Die Besuche bei den Zeitzeugen sollen in der Zeit zwischen dem 2. und 9. April stattfinden. Begleitet werden die Deutschen, alle zwischen 18 und 20 Jahre alt, von polnischen Studenten aus Allenstein, die ihnen bei der Verständigung mit den ehemaligen Zwangsarbeitern helfen werden. Sie werden die Paderborner auch auf ihren Reisen kreuz und quer durch das Land auf dem Weg zu den teilweise abgelegenen Wohnorten der Interviewpartner begleiten. »Wir werden mit dem Zug fahren und sicher auch unterwegs mal übernachten«, freut sich Jan Oertzen auf eine Reise mit vielen neuen Erfahrungen. Es werde höchste Zeit aufzubrechen, meint Markus Dreier: »Die Zeitzeugen sterben, wir müssen jetzt was tun«.

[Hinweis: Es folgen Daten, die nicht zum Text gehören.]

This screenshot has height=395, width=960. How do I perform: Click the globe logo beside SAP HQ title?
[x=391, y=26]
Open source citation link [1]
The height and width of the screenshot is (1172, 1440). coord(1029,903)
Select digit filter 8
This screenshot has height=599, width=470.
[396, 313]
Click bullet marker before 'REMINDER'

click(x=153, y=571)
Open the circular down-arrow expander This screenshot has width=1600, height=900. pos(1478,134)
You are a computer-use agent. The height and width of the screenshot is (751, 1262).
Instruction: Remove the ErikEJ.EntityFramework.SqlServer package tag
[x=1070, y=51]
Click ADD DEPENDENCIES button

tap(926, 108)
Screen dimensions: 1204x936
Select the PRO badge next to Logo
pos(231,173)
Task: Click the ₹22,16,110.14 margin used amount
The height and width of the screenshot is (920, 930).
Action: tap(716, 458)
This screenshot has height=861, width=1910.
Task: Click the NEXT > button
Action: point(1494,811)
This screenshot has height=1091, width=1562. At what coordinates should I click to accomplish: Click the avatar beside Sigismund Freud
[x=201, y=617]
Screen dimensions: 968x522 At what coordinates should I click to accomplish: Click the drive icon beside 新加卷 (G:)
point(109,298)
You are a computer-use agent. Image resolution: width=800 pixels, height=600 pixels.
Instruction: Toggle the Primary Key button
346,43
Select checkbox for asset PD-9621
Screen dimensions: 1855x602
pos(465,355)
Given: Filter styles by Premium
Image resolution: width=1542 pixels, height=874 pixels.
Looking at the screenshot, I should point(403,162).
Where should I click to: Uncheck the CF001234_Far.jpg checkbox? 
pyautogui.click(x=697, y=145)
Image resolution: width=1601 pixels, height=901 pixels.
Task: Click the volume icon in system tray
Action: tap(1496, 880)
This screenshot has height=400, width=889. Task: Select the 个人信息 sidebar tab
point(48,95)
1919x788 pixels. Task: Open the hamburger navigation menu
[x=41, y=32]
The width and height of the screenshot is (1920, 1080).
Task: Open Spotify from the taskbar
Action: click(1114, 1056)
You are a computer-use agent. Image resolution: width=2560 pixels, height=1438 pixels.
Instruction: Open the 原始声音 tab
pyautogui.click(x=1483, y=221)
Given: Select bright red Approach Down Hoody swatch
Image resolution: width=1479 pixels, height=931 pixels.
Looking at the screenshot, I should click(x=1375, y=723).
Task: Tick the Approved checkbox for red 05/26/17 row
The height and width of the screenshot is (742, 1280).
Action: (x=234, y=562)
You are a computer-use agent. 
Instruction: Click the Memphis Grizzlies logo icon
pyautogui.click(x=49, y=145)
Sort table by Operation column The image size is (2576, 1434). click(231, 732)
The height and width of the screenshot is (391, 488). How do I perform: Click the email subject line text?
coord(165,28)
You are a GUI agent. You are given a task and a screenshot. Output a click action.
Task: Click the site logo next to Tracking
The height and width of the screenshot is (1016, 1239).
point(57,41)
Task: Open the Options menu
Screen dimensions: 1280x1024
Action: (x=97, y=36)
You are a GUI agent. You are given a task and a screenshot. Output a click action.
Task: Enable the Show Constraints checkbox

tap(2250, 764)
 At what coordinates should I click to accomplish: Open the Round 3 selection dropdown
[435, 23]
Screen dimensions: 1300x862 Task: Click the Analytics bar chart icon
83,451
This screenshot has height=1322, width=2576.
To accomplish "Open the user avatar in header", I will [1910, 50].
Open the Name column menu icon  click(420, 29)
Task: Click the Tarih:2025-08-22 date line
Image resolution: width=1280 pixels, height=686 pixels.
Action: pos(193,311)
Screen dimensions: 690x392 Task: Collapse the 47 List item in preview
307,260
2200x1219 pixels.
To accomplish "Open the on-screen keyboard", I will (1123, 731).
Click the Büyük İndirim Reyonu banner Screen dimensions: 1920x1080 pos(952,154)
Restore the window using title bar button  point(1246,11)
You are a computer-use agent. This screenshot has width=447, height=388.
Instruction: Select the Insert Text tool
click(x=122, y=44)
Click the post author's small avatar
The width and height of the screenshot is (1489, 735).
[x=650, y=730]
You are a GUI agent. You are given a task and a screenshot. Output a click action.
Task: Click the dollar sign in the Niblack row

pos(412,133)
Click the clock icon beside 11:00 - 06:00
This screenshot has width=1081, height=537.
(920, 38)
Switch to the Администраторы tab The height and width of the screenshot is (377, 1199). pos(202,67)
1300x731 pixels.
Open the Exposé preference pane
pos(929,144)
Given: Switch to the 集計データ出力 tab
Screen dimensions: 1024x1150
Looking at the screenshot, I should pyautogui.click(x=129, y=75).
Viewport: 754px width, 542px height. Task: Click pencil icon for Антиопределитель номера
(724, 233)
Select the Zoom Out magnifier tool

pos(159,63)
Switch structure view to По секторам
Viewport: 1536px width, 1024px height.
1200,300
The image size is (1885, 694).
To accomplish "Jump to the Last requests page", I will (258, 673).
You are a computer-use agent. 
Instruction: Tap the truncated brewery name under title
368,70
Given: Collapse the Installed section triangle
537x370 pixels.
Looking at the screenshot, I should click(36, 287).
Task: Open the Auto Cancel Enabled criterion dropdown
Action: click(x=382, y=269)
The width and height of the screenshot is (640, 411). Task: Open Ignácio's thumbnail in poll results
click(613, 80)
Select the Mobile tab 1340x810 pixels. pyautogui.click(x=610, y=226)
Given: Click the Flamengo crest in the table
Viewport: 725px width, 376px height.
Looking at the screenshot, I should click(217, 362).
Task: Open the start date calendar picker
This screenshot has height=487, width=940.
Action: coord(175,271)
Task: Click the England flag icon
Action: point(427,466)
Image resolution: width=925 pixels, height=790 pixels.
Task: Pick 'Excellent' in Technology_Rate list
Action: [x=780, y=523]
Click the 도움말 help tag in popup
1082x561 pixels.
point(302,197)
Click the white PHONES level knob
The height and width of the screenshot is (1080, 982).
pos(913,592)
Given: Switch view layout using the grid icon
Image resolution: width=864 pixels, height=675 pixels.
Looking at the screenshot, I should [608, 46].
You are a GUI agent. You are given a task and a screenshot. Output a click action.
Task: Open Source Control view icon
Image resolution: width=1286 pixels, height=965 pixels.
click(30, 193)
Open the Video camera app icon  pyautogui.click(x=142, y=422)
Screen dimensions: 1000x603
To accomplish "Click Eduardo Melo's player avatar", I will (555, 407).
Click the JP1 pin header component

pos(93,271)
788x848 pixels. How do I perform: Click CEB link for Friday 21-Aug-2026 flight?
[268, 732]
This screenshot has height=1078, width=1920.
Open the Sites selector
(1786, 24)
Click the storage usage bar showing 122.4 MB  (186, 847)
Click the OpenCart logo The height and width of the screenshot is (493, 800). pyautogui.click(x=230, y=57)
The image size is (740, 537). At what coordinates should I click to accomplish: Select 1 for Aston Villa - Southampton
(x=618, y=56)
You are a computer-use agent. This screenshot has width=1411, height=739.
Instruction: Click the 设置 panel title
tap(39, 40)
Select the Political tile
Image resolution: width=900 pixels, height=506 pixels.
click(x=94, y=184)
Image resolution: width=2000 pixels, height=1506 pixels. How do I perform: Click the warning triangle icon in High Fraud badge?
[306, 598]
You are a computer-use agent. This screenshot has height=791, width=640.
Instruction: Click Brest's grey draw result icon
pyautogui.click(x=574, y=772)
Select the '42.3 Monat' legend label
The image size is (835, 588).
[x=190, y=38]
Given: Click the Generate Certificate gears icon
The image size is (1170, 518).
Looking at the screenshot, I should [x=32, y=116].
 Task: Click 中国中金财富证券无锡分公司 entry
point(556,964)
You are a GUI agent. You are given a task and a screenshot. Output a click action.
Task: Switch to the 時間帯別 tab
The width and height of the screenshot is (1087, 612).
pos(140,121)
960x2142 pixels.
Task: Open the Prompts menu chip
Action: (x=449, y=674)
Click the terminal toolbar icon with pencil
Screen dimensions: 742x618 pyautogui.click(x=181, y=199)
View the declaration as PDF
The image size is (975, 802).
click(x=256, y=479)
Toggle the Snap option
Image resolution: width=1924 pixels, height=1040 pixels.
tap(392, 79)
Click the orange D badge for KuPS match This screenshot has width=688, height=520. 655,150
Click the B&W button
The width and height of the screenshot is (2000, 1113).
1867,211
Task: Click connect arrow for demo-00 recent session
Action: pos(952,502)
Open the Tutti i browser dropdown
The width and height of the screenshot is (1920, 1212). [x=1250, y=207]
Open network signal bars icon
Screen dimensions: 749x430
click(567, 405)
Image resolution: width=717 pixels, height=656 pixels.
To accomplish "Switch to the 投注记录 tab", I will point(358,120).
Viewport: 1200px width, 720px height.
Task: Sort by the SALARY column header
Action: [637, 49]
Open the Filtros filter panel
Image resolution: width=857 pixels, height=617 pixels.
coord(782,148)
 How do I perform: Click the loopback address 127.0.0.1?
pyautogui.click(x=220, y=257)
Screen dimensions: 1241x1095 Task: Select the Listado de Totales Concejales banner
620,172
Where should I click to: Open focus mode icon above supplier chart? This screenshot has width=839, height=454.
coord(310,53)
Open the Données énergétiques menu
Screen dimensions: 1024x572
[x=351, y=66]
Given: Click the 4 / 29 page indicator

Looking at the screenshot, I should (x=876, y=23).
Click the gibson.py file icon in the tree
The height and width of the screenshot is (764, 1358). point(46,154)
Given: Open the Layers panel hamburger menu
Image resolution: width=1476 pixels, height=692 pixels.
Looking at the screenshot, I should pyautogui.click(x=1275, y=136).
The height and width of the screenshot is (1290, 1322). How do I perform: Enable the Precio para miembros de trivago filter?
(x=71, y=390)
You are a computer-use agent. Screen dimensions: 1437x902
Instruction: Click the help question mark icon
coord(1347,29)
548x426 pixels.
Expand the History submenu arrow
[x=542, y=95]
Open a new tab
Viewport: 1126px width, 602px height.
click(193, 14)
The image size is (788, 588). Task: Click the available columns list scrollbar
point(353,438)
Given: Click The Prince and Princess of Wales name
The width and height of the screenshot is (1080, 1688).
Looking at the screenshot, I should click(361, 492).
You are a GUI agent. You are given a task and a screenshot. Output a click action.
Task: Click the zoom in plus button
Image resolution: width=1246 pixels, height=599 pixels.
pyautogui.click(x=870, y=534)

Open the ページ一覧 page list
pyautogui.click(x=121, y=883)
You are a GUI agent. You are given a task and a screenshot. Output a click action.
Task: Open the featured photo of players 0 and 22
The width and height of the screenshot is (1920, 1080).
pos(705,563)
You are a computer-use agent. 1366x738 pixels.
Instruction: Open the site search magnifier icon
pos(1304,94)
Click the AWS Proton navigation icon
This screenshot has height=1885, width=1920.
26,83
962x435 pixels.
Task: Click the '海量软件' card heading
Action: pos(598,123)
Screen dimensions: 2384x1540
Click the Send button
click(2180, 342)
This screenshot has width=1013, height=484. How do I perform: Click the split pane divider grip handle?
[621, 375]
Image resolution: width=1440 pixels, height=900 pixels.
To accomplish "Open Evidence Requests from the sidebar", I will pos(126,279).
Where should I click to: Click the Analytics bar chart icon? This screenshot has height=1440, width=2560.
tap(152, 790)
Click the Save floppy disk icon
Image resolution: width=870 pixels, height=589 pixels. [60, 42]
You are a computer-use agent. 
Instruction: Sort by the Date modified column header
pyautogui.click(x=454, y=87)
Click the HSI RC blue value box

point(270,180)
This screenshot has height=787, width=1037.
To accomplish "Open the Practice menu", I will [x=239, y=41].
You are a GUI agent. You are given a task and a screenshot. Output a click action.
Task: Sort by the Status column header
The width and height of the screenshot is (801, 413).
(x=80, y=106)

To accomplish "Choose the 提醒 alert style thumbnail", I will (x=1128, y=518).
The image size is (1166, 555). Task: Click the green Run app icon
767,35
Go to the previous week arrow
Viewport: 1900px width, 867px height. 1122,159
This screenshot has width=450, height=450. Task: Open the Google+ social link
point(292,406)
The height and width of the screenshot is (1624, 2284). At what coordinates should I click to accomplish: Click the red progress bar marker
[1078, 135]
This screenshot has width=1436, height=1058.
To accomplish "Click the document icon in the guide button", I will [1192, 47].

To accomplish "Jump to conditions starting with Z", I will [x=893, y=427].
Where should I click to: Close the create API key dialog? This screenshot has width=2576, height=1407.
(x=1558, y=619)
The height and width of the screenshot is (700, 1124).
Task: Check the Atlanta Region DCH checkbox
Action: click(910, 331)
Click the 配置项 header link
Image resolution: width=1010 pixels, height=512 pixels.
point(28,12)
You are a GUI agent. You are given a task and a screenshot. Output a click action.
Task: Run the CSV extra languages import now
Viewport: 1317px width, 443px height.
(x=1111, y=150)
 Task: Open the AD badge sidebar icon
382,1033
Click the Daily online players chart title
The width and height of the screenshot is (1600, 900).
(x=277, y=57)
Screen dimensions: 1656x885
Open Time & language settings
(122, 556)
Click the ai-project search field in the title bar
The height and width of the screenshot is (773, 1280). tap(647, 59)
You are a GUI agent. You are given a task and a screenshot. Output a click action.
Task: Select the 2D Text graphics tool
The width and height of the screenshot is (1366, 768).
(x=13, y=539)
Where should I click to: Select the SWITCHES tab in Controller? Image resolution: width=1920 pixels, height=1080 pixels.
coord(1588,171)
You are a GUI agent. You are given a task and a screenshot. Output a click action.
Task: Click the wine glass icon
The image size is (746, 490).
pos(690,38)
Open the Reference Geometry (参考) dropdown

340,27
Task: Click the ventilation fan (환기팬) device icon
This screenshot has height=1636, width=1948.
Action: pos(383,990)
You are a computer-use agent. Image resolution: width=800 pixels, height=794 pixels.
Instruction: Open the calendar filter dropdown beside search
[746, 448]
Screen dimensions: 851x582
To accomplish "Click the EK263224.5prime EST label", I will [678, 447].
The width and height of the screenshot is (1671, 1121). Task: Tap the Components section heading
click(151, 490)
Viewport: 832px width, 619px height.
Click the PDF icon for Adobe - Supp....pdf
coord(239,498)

Sandra Knust hat sich für das freiwillige Projekt entschieden, »weil ich Interesse an der NS-Zeit habe und finde, dass die Ereignisse damals nicht in Vergessenheit geraten sollen«. Also war sie dabei, als es in der Vorbereitung der Zeitzeugen-Befragung im Unterricht um geschichtliche Hintergründe und die Frage ging: »Was haben wir mit den Untaten unserer Väter zu tun?« Verstehen wollen was damals in der Zeit des Zweiten Weltkriegs passiert ist, scheint das Hauptmotiv für das Engagement der jungen Leute zu sein. Und damit von ihren Erfahrungen und Eindrücken auch andere noch etwas lernen können, planen sie, ihre Recherchen als Buch herauszugeben. »Ich möchte in meiner Schulzeit nicht nur Wissen aufnehmen, sondern auch selbst etwas hinterlassen«, sagt Maike Greinel.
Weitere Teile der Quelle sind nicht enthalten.